Frederick Winslow Taylor, author of “The Principles of Scientific Management,” plainly lays out the guidelines for scientific management and provides more than enough examples of how it is used, and he feels strongly that it can improve any workplace. The process is summarized in his groupings:
First. They develop a science for each element of a man’s work, which replaces the old rule-of-thumb method.
Second. They scientifically select and then train, teach, and develop the workman, whereas in the past he chose his own work and trained himself as best he could.
Third. They heartily cooperate with the men so as to insure all of the work being done in accordance with the principles of the science which has been developed.
Fourth. There is an almost equal division of the work and the responsibility between the management and the workmen. The management take over all work for which they are better fitted than the workmen, while in the past almost all of the work and the greater part of the responsibility were thrown upon the men. (Taylor 15-16)
Scientific management is more than just Taylor’s theory. It applies to my own job experience. For the past two and a half years I have worked at Dairy Queen making ice cream cones, cheeseburgers, interacting with customers, etc. After reading Taylor’s book I realize that scientific management is much more efficient at my job than the “initiative and incentive” management (14).
The First group dictates the need for developing certain ways to do things. For example, at Dairy Queen, using the cash registers and drive-thru headsets, cooking burgers, and making ice cream cones are all to be done in a specific way. If they are not done properly, customers will not be satisfied, and equipment could possibly be damaged. The upper-management, such as shift managers and the store owner, control these regulations in order to create a positive dining experience for our customers.
Next, the Second group explains that management selects workers who are qualified to do the job. At Dairy Queen prospective employees fill out job applications so that the management knows before hiring anybody what their skills are. Then they choose who they think would be best and interview them to further weed out incompetent workers. Newly hired workers are initially in a “training” period for about two to three months where everything they need to know is demonstrated, and during which time they practice making products with the help of an experienced worker or a shift manager.
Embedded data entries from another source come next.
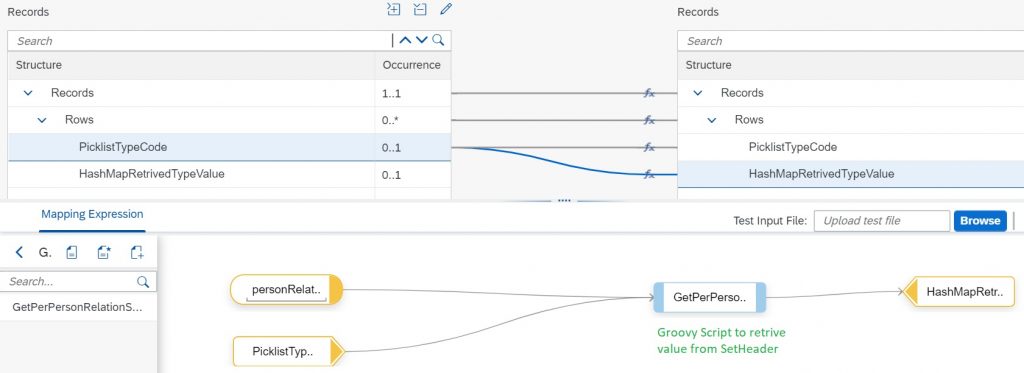Click the magnifier in functions search box

click(x=143, y=282)
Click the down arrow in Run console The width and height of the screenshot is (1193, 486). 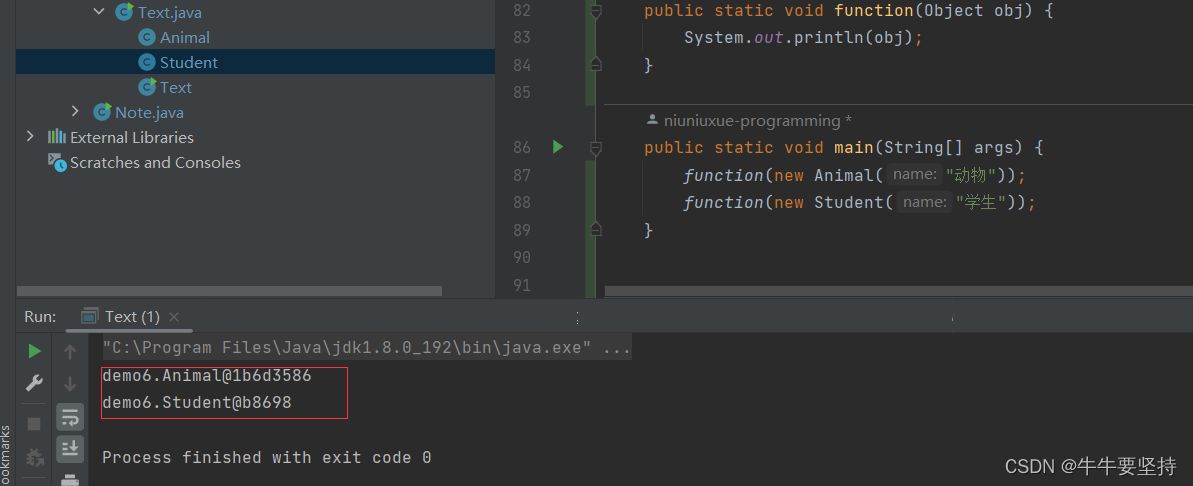(x=70, y=383)
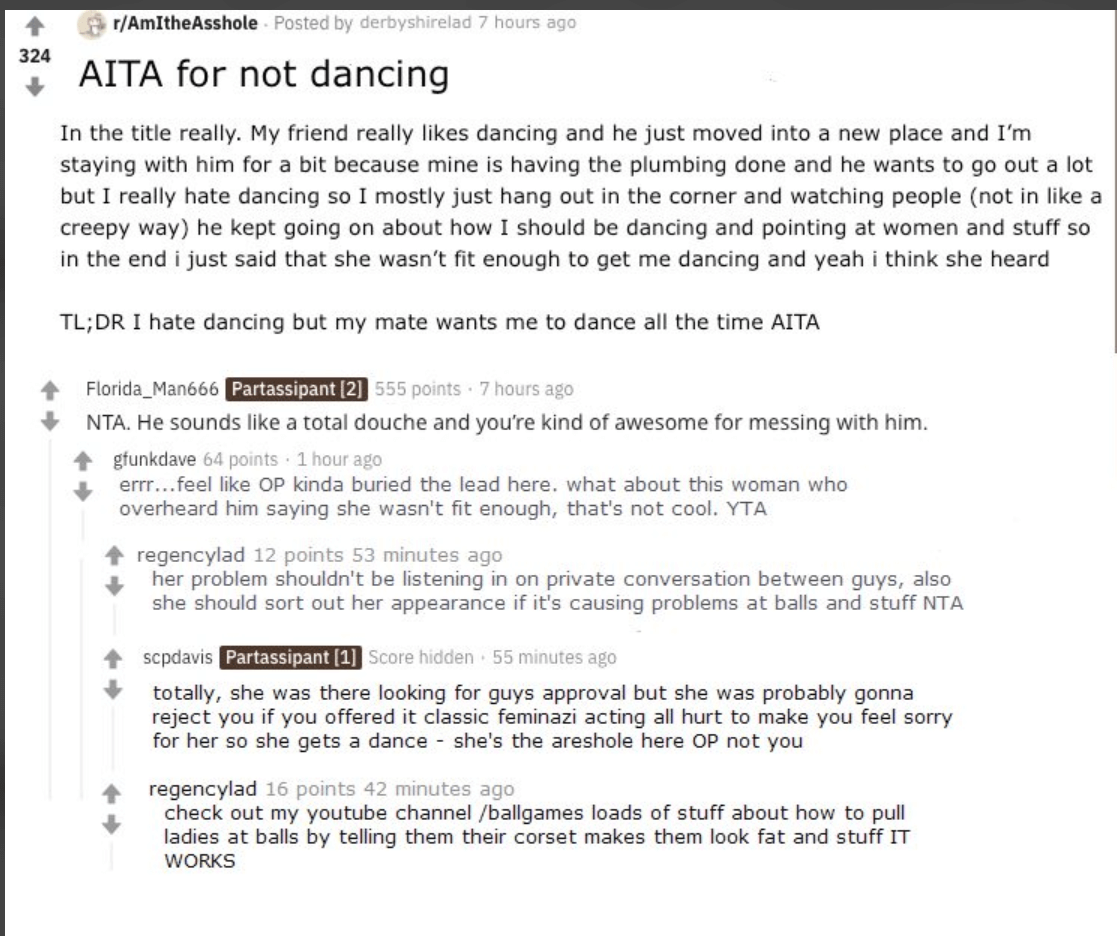
Task: Downvote gfunkdave's YTA comment
Action: pyautogui.click(x=83, y=491)
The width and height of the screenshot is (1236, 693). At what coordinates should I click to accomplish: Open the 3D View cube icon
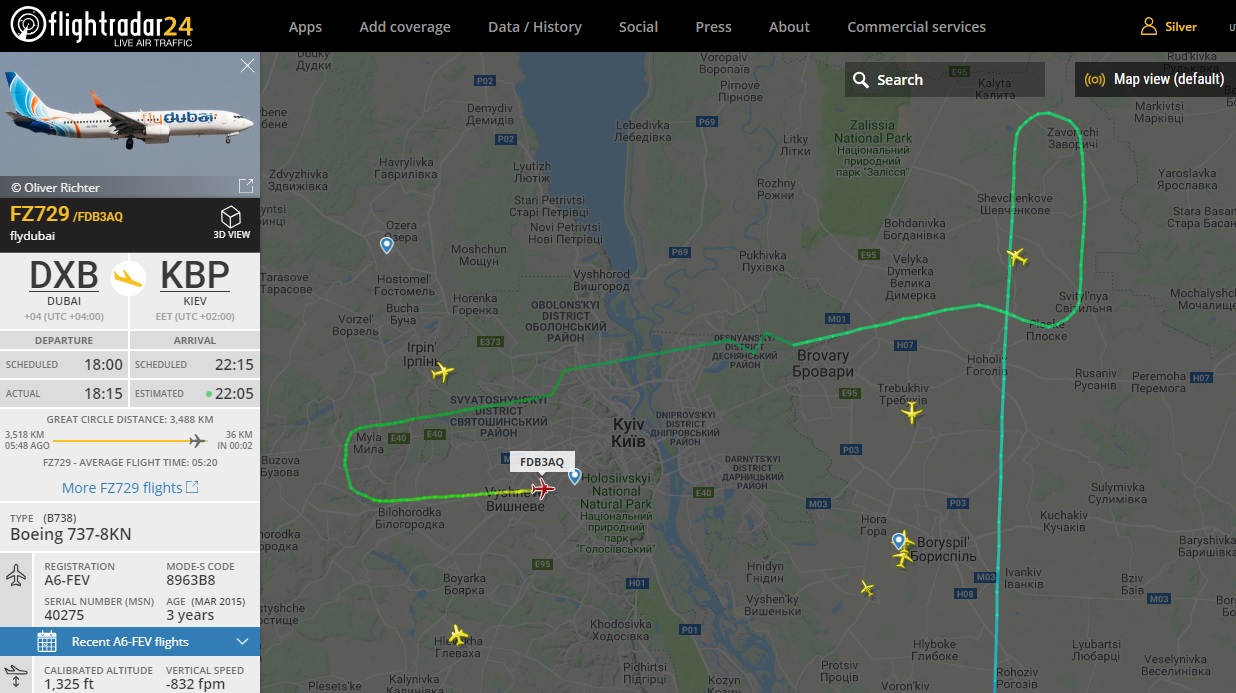tap(231, 217)
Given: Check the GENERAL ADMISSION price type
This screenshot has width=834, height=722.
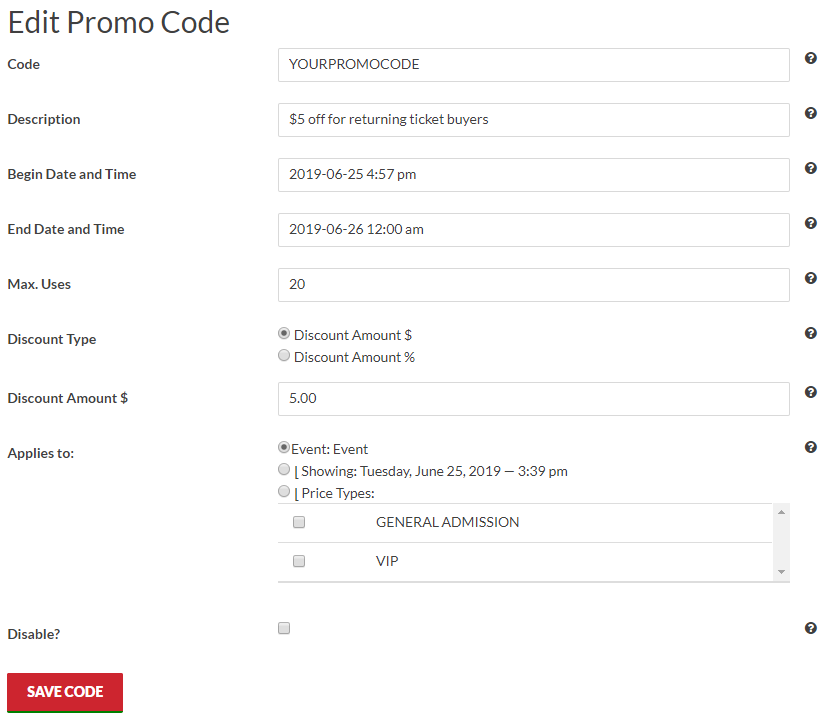Looking at the screenshot, I should [299, 522].
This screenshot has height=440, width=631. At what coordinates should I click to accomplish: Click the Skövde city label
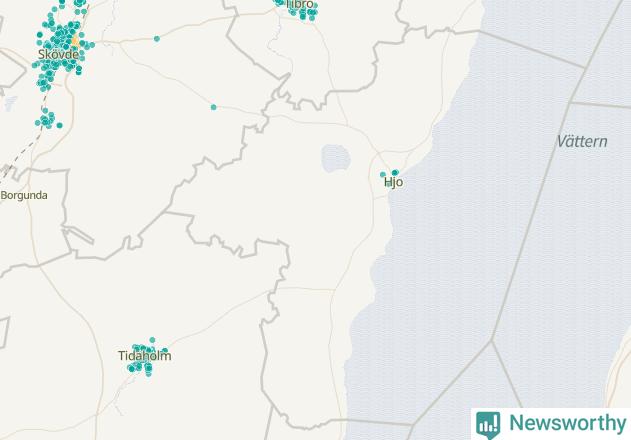tap(58, 54)
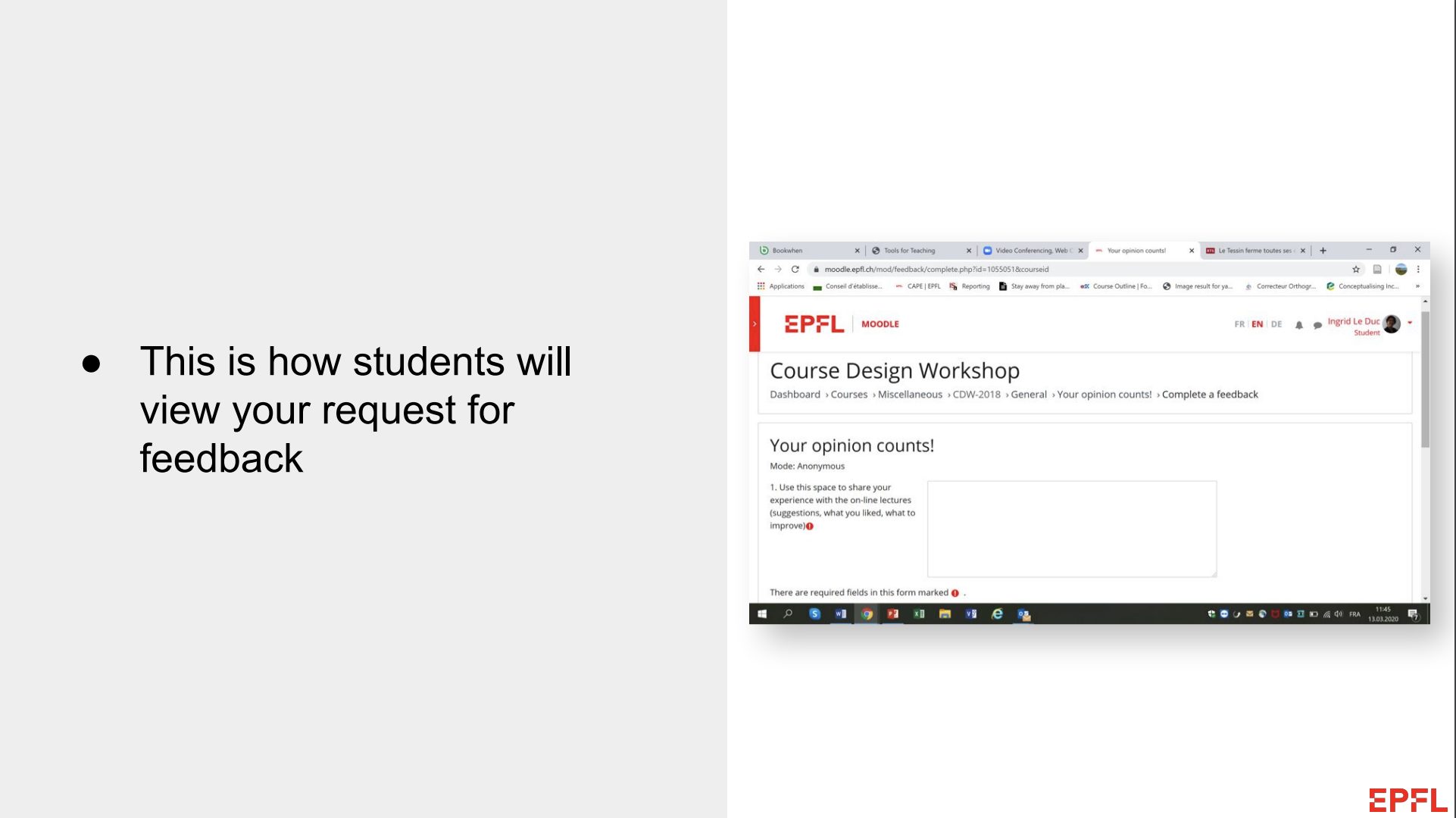1456x818 pixels.
Task: Open Excel from the Windows taskbar
Action: click(x=919, y=614)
As the Third group states, the managers cooperate with the workers to insure that everything is being done the way they had intended, which is exactly what happens at Dairy Queen. On every shift, there is some type of management alongside the workers, supervising efficiency and accuracy, and offering encouragement to those who are less adept.
Lastly, the Fourth group of scientific management, in which the management and workers share responsibility appropriately and the management takes on the tasks that the workers are unable to do, applies to the way Dairy Queen is run. Although management is paid more money, they do the same job as the workers. They make blizzards and burgers and interact with customers, just as the other workers do, but they also take inventory for the store and do reports, which basically confirm that the registers have the correct amount of money in them, because they are more fit to do so.
Scientific management is definitely a solid foundation for a successful workplace, as demonstrated by the Dairy Queen example and the examples in Taylor’s books, and can improve anything that uses a different system.